| SOURCE DATA |
┄┄┄┄┄┄

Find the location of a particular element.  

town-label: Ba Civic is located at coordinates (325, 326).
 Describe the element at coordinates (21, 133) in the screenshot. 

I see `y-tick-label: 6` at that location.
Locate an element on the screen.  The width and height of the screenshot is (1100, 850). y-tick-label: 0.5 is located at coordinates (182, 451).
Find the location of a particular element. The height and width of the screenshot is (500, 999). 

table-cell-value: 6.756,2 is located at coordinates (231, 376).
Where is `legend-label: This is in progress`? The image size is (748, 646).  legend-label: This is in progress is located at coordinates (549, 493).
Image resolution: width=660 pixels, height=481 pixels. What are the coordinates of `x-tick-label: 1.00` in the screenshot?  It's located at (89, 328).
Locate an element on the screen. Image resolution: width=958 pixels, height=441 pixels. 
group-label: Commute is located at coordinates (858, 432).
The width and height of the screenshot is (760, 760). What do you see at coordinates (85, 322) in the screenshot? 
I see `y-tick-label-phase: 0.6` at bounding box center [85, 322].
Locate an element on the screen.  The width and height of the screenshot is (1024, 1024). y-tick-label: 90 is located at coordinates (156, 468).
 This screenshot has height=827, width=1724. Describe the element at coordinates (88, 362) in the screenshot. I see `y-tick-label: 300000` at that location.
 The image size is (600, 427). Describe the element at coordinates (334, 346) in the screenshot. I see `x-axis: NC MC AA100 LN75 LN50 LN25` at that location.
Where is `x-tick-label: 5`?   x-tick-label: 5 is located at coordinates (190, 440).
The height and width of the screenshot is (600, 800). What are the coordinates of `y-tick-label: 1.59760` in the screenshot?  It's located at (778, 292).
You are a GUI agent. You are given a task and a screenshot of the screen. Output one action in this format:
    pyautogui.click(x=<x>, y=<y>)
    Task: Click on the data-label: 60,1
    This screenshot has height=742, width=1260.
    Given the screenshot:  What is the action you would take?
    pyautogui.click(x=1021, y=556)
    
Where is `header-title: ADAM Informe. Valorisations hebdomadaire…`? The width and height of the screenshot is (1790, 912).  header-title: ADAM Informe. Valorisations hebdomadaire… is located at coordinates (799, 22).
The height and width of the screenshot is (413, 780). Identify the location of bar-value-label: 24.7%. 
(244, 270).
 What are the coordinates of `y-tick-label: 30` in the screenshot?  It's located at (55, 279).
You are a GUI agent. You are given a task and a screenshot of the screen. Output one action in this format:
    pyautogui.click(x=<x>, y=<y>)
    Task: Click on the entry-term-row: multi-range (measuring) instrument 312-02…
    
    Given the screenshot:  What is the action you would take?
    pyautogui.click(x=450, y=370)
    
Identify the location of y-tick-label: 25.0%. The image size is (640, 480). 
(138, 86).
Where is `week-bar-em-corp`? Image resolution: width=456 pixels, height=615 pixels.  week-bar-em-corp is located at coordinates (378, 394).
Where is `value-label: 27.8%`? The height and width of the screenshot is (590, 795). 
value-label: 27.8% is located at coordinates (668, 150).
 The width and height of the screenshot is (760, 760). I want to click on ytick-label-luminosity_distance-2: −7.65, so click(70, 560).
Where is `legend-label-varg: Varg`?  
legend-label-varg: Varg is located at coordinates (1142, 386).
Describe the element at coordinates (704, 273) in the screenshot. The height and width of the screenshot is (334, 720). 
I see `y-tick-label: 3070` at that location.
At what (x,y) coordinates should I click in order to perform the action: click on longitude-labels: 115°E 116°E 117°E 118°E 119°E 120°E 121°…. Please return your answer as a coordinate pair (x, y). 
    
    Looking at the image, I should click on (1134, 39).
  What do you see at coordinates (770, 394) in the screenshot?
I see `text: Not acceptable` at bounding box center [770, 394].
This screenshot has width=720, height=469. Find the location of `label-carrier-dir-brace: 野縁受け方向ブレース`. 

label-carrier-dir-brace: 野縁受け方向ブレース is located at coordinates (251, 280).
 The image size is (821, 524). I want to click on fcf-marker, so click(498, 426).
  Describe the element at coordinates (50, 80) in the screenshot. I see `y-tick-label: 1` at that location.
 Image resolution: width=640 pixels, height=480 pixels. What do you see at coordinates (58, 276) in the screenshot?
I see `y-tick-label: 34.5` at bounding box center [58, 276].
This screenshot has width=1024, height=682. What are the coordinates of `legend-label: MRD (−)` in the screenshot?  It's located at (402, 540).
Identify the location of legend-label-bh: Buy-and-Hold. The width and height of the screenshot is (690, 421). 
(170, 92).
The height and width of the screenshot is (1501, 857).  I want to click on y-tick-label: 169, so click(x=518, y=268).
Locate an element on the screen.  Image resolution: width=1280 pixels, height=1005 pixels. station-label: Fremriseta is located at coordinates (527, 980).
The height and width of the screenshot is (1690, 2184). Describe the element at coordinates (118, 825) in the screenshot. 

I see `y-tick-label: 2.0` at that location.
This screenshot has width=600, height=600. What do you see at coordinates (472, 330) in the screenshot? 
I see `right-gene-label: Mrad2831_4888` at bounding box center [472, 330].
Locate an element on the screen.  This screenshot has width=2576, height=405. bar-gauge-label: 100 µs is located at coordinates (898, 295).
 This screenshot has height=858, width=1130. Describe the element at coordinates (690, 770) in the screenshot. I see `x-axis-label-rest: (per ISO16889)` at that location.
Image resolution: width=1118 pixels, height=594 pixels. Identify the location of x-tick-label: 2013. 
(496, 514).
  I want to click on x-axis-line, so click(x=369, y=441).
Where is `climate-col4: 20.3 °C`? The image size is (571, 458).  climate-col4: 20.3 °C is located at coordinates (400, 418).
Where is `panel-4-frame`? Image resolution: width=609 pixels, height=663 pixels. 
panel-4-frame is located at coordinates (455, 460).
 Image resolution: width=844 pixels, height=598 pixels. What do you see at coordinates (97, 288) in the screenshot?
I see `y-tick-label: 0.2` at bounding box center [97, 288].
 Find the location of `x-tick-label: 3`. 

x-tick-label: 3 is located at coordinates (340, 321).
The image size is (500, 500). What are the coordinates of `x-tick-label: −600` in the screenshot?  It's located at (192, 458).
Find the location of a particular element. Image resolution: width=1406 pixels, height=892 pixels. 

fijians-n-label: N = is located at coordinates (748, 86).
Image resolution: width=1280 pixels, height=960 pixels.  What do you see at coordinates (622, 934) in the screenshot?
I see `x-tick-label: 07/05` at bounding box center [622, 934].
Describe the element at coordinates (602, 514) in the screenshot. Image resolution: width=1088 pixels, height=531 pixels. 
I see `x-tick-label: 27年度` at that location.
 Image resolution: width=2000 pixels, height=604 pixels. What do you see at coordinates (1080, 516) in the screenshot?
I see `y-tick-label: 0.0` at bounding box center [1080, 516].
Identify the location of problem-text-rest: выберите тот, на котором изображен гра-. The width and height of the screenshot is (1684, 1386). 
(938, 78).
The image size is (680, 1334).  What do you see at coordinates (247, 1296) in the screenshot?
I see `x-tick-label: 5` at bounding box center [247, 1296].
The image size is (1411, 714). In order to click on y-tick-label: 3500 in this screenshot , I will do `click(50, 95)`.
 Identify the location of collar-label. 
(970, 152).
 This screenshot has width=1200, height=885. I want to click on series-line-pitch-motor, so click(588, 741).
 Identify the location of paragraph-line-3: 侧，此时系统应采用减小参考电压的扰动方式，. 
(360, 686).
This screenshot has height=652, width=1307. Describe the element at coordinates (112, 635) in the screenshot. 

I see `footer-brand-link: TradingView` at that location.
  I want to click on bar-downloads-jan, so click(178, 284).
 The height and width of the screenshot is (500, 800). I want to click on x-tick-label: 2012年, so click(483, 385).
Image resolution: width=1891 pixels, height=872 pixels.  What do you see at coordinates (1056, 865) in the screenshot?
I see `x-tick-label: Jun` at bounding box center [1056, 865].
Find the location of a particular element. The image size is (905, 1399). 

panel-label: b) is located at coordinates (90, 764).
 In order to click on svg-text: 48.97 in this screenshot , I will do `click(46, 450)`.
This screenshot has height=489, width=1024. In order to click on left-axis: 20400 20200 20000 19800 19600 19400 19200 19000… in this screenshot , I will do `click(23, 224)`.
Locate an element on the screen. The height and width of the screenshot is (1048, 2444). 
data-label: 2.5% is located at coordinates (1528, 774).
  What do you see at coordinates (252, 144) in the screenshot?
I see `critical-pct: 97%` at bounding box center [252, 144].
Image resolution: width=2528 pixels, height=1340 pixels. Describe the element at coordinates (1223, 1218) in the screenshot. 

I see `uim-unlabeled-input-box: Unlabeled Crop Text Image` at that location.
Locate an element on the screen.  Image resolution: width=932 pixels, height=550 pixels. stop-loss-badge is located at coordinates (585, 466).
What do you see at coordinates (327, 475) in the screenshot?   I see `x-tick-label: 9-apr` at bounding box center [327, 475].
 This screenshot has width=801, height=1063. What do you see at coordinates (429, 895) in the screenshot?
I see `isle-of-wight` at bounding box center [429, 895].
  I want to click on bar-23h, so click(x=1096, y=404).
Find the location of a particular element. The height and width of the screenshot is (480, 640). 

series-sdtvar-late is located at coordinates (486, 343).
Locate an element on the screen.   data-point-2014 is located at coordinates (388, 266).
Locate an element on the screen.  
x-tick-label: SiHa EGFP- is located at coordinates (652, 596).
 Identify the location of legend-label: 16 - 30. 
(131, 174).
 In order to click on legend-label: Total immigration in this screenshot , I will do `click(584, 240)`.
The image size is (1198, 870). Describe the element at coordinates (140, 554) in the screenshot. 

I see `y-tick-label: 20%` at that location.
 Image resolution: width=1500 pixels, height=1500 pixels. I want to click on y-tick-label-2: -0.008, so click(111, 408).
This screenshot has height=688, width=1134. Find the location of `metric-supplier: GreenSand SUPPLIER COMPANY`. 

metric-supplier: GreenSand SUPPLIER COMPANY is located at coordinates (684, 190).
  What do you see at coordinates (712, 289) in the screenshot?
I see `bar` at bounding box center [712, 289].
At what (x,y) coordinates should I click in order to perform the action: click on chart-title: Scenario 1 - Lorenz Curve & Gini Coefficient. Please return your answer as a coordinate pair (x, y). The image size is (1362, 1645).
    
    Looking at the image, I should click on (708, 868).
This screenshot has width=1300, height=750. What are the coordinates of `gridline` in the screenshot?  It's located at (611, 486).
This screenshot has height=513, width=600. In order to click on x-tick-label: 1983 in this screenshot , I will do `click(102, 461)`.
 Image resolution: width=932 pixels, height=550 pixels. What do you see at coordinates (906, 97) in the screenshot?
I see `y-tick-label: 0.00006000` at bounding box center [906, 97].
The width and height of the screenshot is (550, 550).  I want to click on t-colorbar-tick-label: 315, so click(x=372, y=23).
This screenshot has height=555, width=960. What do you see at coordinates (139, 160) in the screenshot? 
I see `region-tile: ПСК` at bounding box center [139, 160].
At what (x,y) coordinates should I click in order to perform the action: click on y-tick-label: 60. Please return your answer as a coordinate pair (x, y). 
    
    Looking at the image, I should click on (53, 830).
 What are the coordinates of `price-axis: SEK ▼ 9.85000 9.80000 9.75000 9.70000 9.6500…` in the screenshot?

┄┄┄┄┄┄

| PROMPT |
Count the lines in the records above that contain the string "value", treating uppercase and lowercase as different. Reply with the number alone.

| WRITTEN ANSWER |
4